> _Exercise instructions_: In the material below, the lines between the one holding "Where should I" and the one holding "Task: Click the Steam Client WebHelper icon", inclusive, are to be set down word for word. Pictures stay out.

> _Records for this exercise_:
= = = = =

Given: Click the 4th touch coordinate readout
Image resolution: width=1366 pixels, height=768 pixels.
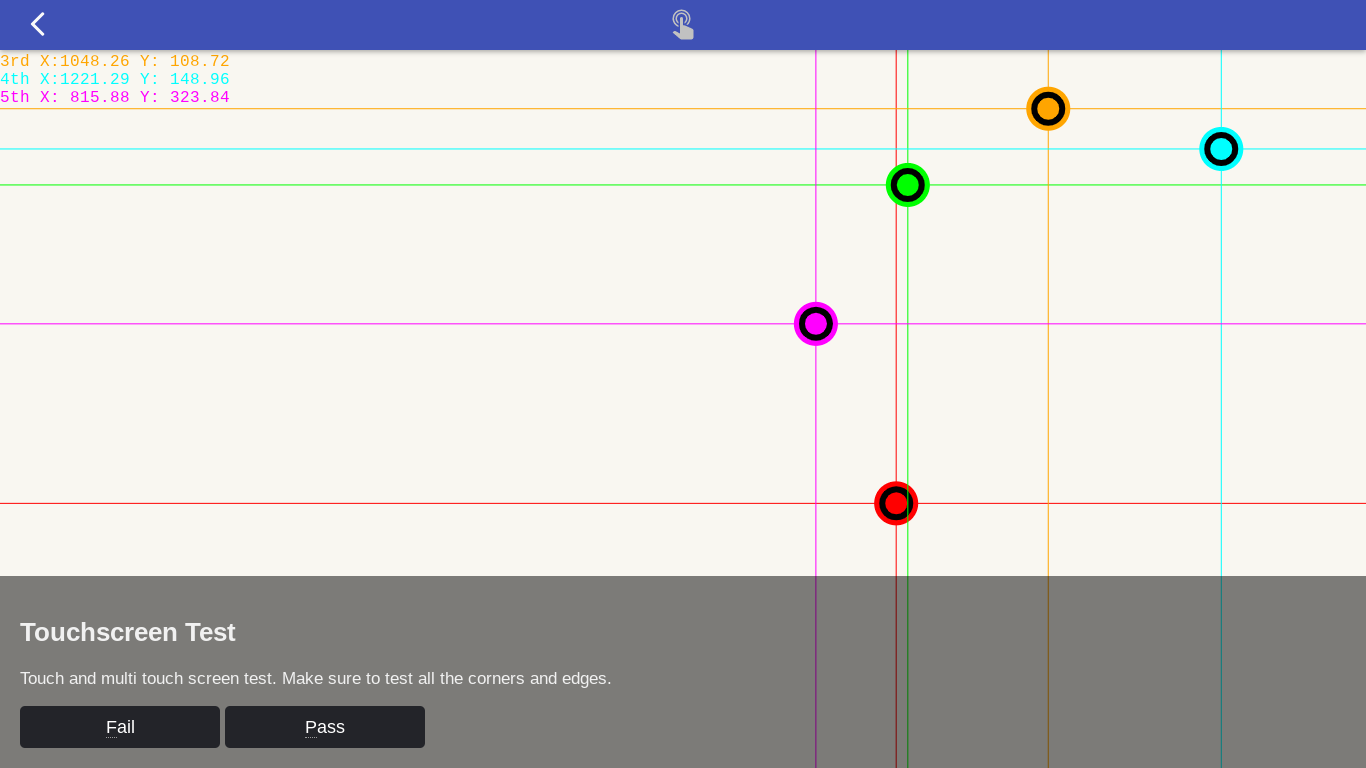Looking at the screenshot, I should (x=115, y=80).
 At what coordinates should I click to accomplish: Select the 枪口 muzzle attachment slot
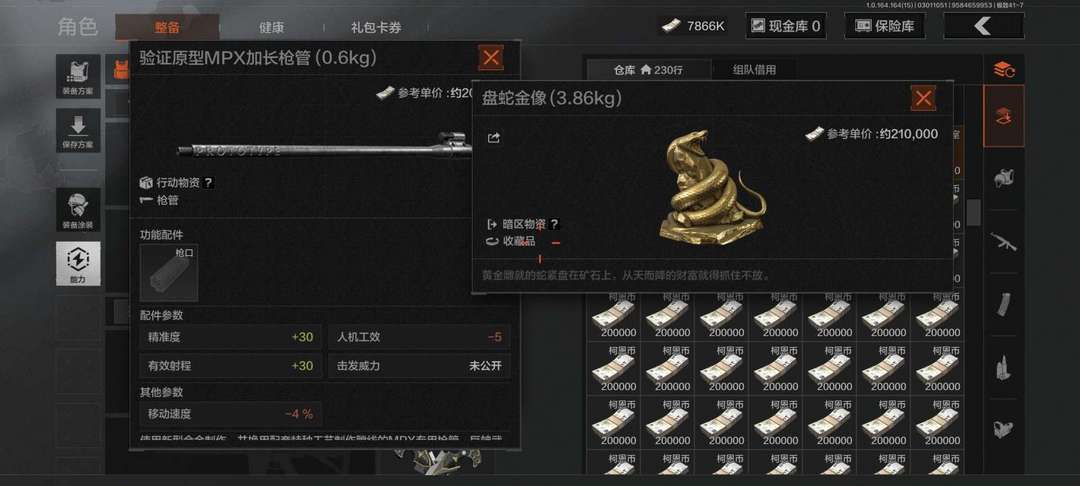tap(169, 273)
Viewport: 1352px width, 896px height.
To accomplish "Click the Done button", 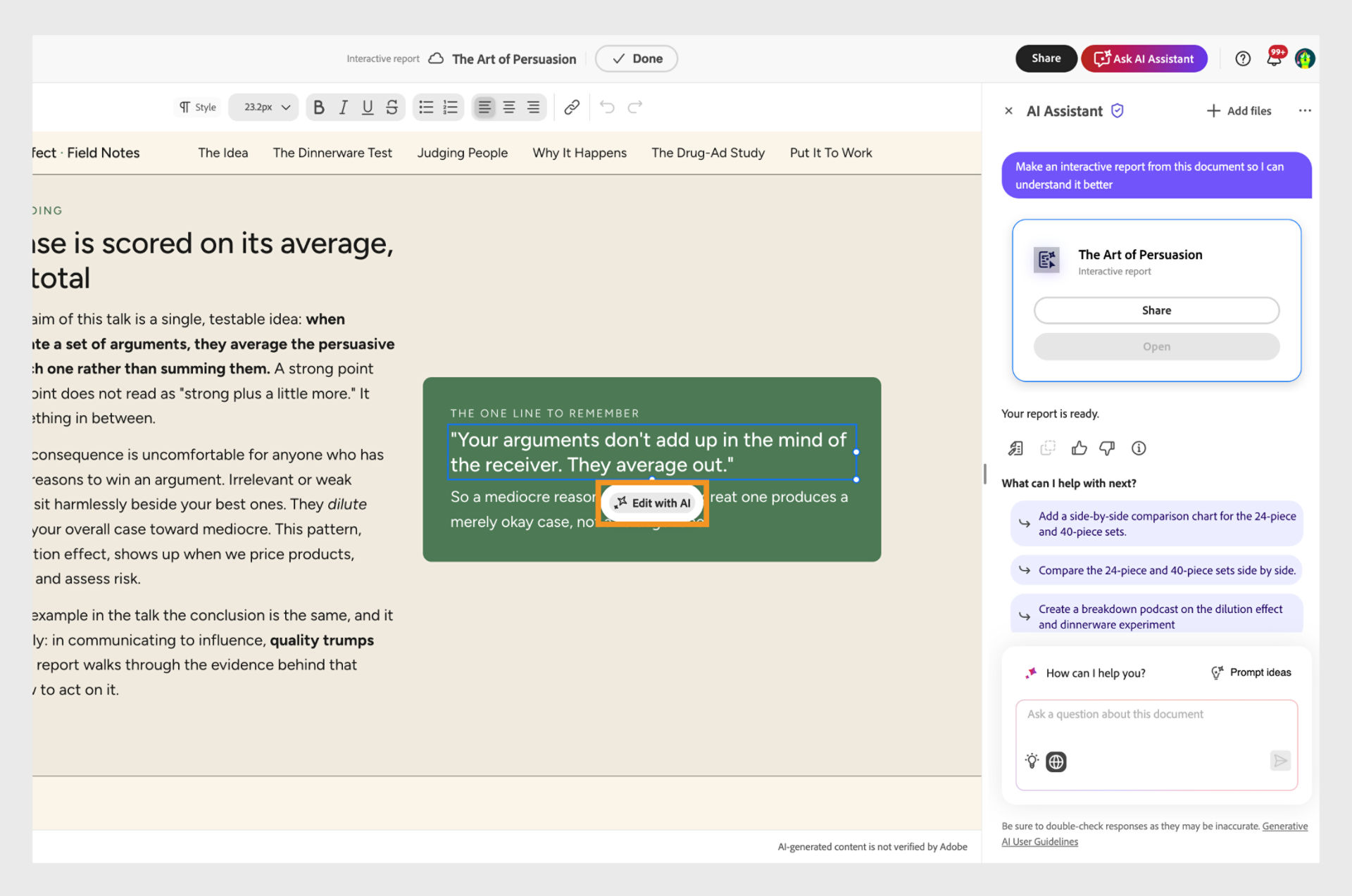I will [x=637, y=58].
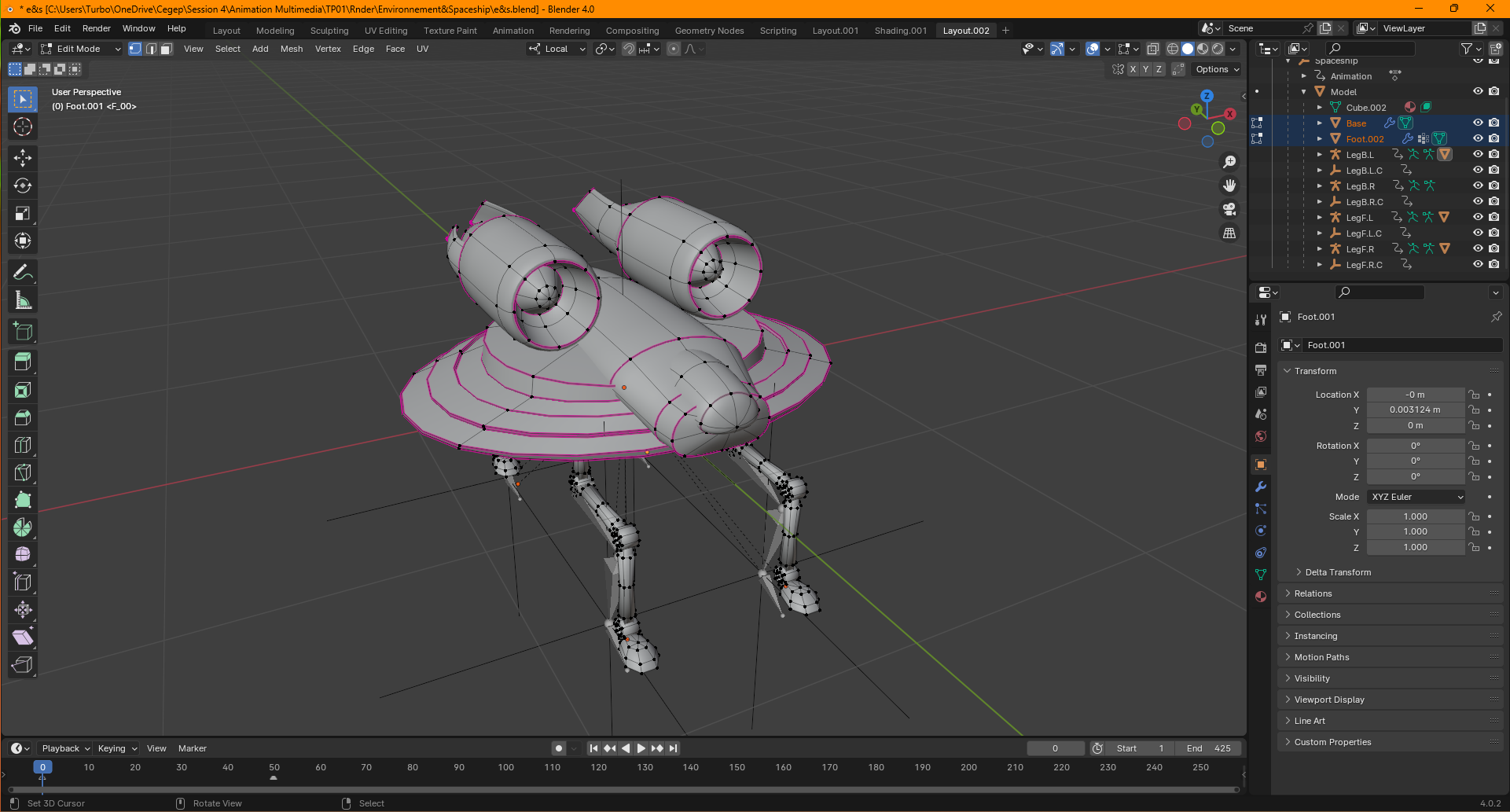
Task: Hide the Base object in the outliner
Action: pos(1478,123)
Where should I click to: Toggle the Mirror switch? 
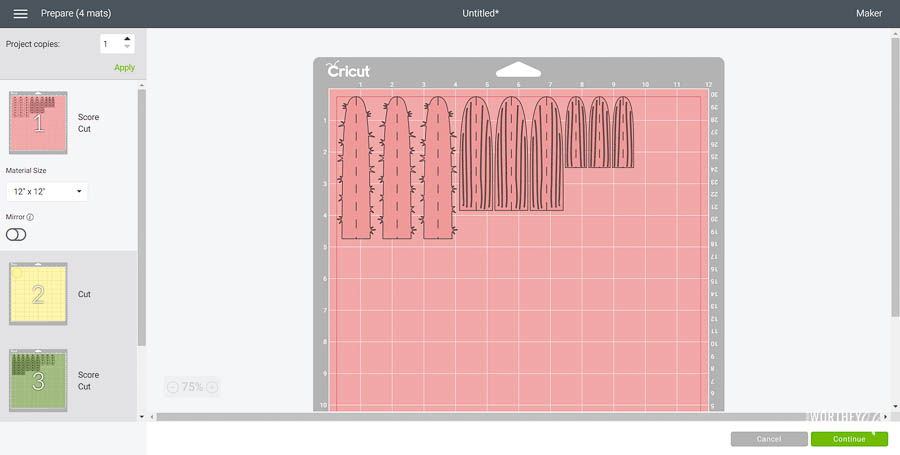(x=16, y=234)
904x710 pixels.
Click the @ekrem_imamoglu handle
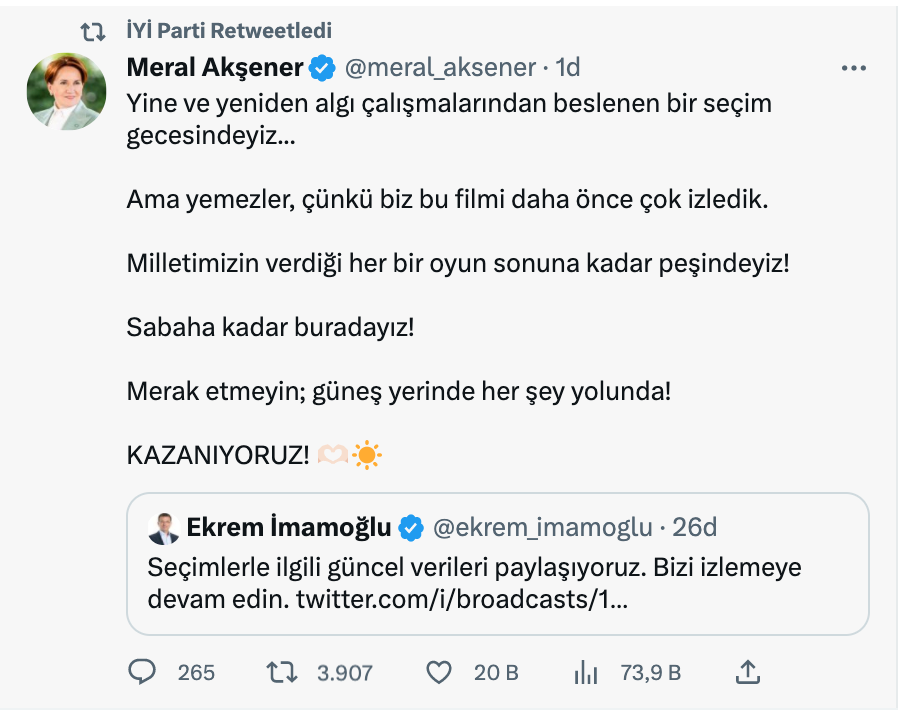pyautogui.click(x=540, y=527)
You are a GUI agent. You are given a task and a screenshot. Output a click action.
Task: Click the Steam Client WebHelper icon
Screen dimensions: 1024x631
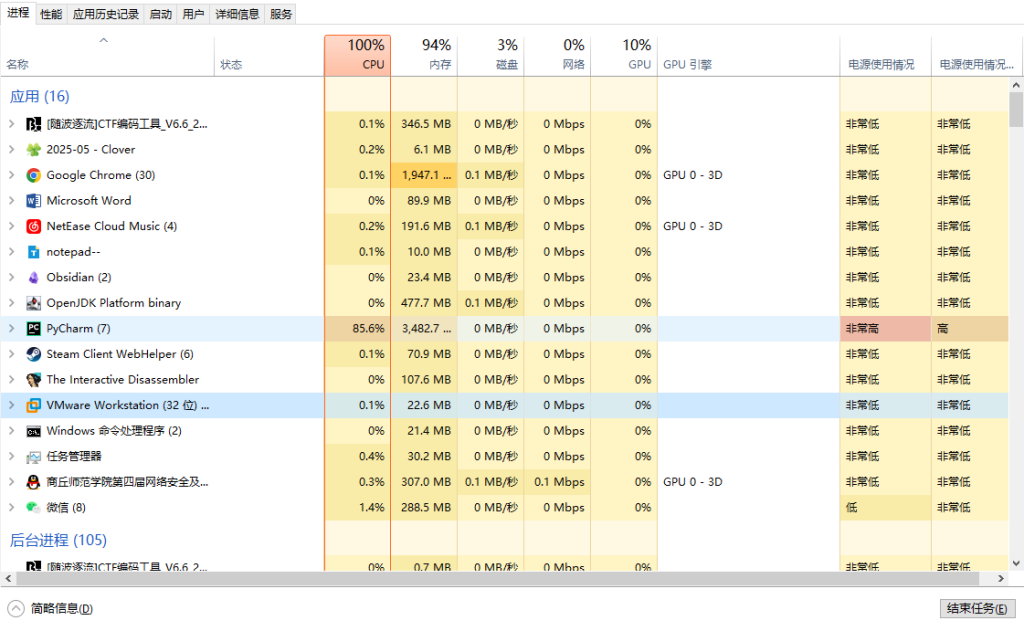(34, 354)
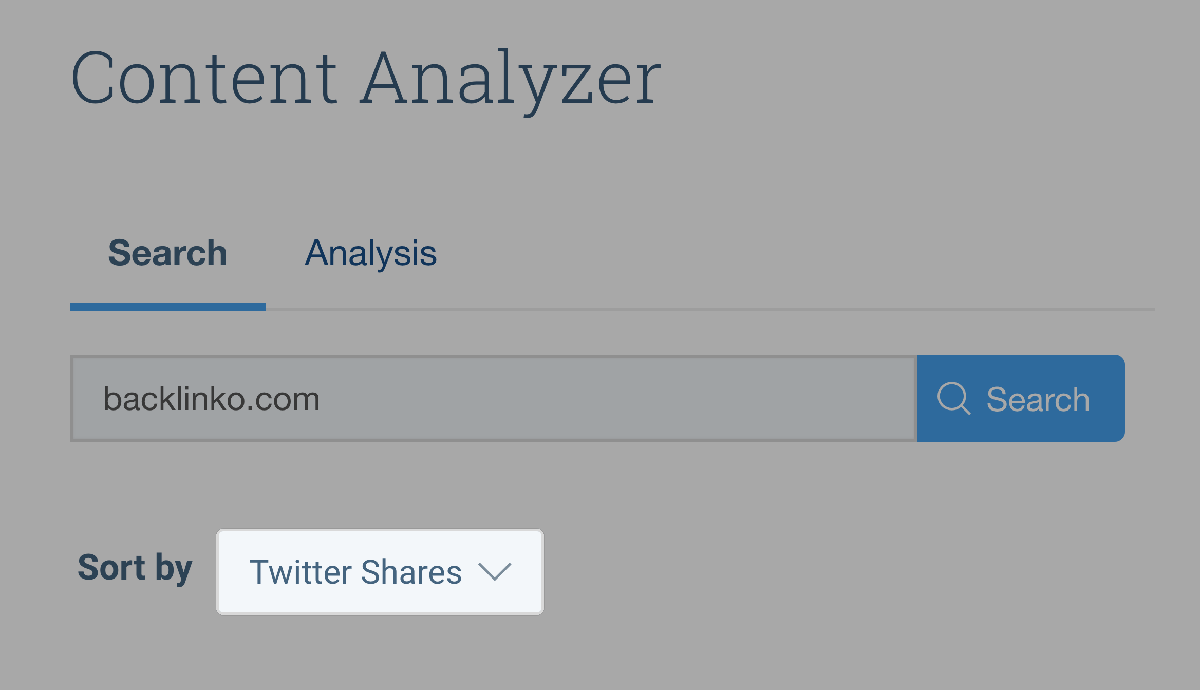
Task: Click the gray divider line under the tabs
Action: click(710, 310)
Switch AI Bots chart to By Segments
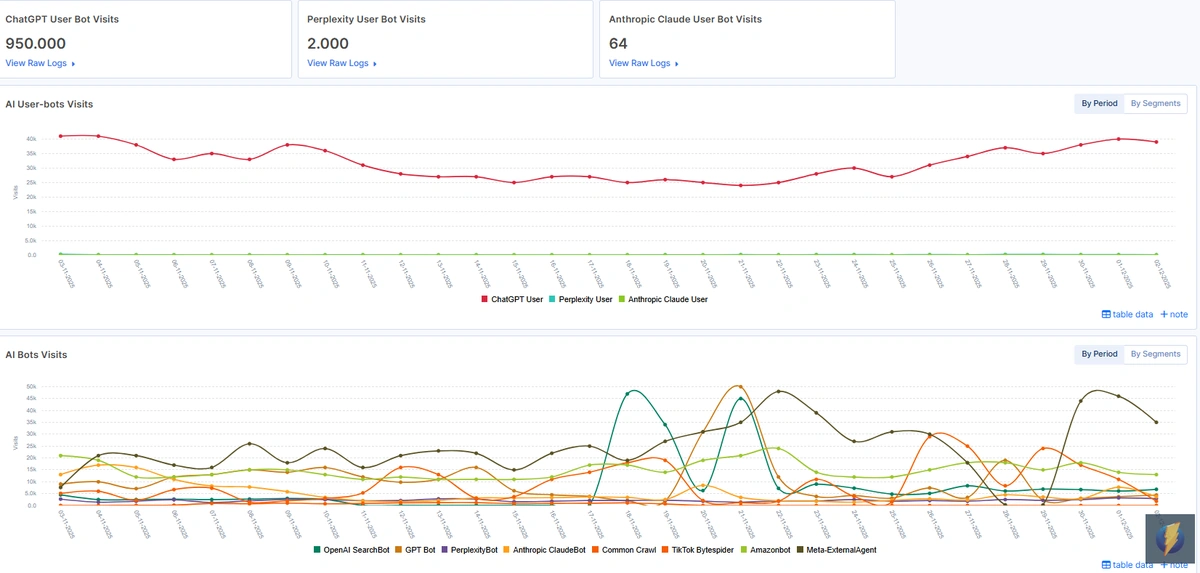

= = = = =

> _Task solution_:
Where should I click to: Toggle the Mirror switch? 
(x=16, y=234)
904x710 pixels.
Click the @ekrem_imamoglu handle
pyautogui.click(x=540, y=527)
You are a GUI agent. You are given a task and a screenshot. Output a click action.
Task: Click the Steam Client WebHelper icon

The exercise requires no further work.